Another important area in advancing rheumatology is continual relationship building and collaboration with external entities. The ACR addresses this on a global scale through relationships with African League Against Rheumatism (AFLAR), Asian Pacific League Against Rheumatism (APLAR), European League Against Rheumatism (EULAR), and Pan American League of Associations of Rheumatology (PANLAR). On a national level this year, the ACR joined the OA Action Alliance, a national coalition led by the Arthritis Foundation and the Centers for Disease Control and Prevention. Osteoarthritis (OA) is the most common form of arthritis and the OA Action Alliance is committed to elevating OA as a national health priority. We also helped sponsor the United States Bone and Joint Initiative Summit on the value of musculoskeletal care, which was held in October 2010. The summit allowed key stakeholders the opportunity to interact with leaders in the musculoskeletal care system, as well as to address the cost and cost effectiveness of musculoskeletal care. The challenge in this arena is to maintain the appropriate balance of cooperation with external entities while maintaining our focus on the primacy of the ACR in ensuring the future of our subspecialty.
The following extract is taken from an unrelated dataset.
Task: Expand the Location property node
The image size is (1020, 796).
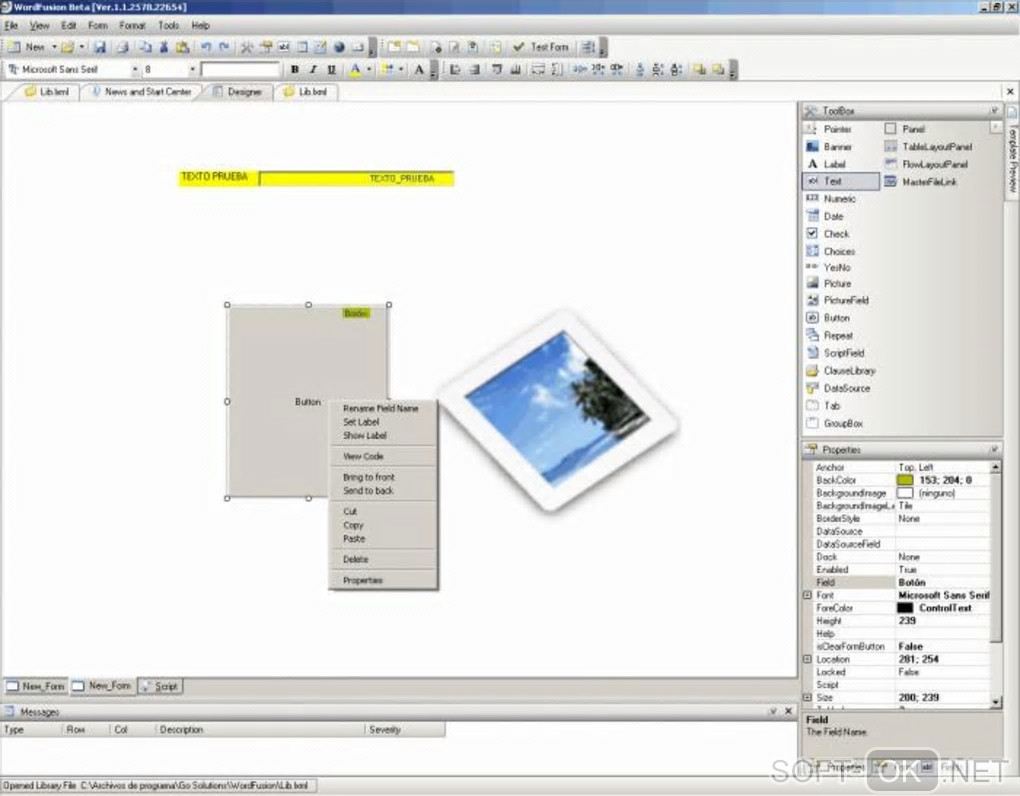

The Lupus Initiative is another way the ACR is continuing to build relationships. This ACR-led educational effort aimed at eliminating ethnic, racial, and gender disparities in the diagnosis and treatment of lupus was approved for its third year of funding from the Department of Health and Human Services Office of Minority Health. The Lupus Initiative brings together private, public, and nonprofit entities as well as lupus experts and those well versed in cultural competency, disparities research, and patient awareness to address lupus disparities and ensure that appropriate messages and education about lupus are delivered in the most effective way. The challenge moving forward with this initiative is to assess the ultimate impact of lupus awareness on the general health community and the expansion of this effort to other rheumatic diseases that affect minorities disproportionately.
Moving Forward
I want to complete my summary by highlighting the enthusiasm of the 2020 Task Force in addressing the future of the ACR. This group, led by Peter Embi, MD, MS, was charged by the board to determine what the ACR, as an organization, will look like in the year 2020. The group met with a healthcare futurist in August at the ACR office to get an idea of environmental changes that could affect healthcare in the future. From that discussion, the group is focusing on how the ACR can advance rheumatology, taking into account changes in social, technological, economic, ecological, and political factors. They are looking into areas including whether structural changes are needed, if there will be a new type of volunteer base, and what additional resources will be needed and available. The final result of this task force effort will be a white paper that is scheduled for release in 2012. I want to encourage you to send any ideas about what the ACR should look like in 2020 to Julie Anderson, the task force staff liaison, at [email protected]. Let her know, so that your opinion can be shared with the group. The challenge will be in implementing the plan to get the ACR prepared for the rapid changes that will occur in our world over the next decade. To change is hard, but to remain the same is unacceptable.